You have to look at different levels. There’s the question of the regulation of financial institutions, to supervise what they’re doing and possibly to change some of the tax loopholes that some people who work on Wall Street enjoy and have the particular ability to exploit. Trump has come out very strongly against those loopholes and against people who exploit these loopholes.

But then when we think of financial markets as a whole, they should be to some degree a reflection of the economy. As far as markets are concerned, we should think about the real economy – Wall Street, stock prices, futures markets, exchange rates will reflect all of that.

One issue – which probably the banks hope for – is that given there is a Republican Congress, some of the regulations which they perceive to be burdensome will be changed.
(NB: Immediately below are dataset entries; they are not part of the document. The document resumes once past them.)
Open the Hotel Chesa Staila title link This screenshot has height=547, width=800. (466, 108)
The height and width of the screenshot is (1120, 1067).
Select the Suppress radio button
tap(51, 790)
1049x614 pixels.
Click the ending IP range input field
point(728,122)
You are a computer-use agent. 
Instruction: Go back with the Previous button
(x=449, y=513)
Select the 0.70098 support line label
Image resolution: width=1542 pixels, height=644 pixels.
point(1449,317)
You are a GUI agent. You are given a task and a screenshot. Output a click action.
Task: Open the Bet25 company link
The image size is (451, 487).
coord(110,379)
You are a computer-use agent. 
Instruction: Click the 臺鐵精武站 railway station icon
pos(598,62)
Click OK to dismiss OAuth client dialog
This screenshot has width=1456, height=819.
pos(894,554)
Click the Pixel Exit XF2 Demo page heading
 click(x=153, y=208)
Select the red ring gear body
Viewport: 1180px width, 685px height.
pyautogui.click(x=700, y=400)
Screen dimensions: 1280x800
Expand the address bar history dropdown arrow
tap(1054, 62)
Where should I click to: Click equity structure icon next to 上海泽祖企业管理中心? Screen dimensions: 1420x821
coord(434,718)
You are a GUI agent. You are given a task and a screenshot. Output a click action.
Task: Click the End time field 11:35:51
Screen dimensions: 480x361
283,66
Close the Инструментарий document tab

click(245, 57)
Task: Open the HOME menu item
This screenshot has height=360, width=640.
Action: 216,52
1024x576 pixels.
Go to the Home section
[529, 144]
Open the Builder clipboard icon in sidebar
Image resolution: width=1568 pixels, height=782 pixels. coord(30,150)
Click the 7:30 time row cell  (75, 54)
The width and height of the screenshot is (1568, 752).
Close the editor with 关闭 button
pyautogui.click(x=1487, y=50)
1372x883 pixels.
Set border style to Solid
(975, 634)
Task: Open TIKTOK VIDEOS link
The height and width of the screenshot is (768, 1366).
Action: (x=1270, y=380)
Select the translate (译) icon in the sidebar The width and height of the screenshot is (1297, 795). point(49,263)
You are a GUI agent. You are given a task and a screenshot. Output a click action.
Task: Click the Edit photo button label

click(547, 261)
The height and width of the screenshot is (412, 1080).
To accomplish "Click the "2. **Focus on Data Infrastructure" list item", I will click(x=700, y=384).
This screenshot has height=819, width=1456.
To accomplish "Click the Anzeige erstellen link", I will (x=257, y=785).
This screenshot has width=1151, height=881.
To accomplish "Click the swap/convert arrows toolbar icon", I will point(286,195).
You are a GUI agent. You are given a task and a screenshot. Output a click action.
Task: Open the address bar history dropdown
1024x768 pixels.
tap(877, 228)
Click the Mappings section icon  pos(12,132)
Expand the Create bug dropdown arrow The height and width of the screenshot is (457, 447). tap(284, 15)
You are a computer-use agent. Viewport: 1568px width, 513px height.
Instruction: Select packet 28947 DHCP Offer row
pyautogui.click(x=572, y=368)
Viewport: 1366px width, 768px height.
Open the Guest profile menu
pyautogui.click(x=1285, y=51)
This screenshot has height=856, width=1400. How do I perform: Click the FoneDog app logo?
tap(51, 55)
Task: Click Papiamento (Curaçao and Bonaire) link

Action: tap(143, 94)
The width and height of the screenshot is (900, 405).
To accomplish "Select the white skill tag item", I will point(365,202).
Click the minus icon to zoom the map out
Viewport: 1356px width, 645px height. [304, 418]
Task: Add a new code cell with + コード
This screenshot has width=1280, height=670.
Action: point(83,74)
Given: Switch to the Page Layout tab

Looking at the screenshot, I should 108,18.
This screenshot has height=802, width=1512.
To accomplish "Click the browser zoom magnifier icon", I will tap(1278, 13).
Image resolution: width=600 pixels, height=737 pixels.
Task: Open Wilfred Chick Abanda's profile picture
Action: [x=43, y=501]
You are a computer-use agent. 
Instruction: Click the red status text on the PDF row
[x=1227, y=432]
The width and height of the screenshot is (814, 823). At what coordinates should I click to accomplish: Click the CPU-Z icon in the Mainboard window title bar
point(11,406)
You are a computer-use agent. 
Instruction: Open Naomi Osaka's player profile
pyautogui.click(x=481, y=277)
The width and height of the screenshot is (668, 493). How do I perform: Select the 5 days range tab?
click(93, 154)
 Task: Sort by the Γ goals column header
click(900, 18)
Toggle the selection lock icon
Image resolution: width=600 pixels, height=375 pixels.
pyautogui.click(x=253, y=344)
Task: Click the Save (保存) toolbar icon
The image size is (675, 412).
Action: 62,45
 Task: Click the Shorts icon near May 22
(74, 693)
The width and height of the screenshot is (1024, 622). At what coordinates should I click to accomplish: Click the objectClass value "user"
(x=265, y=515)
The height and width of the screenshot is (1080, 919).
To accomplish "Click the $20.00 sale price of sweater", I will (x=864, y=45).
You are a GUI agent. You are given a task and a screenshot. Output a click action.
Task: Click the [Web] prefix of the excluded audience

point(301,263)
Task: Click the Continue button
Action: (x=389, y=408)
There are some parts of the regulation that came after the financial crisis that had unintended consequences that probably require some attention.

How will his economic policy affect Canada and the rest of the world?

Here’s one of the real concerns: he puts in a policy – huge tax cut of some form – that probably creates some economic boom in the short-term. But what happens if it goes south?

At the moment, we have a situation where there’s an extremely low interest rate. There’s no monetary policy instrument you have to avert a disaster in the economy. The only thing you have at this point is fiscal policy. You do poor fiscal policy, one way or another, you can get your country into a real problem.

If something bad happens in the U.S. – like the U.S. flies into a recession – of course Canada will suffer, and of course the rest of the world will suffer. We’re all connected.

At the same time if there is a boom, we will benefit from that short-term boom.

Should people be concerned about any of their personal investments?

We don’t know what’s happening. It could go either way. If he implements what he says he will do, I think things don’t look great because in the long-run he will probably create huge deficits and that has the capacity to create a prolonged recession.

If he kills Obamacare, short of the big cost-factor, you’re harming people who don’t have insurance. That takes money out of their pockets. That will have a negative economic impact on their spending behaviour.

The average investor should make sure that he/she is well-diversified – this is the usual advice.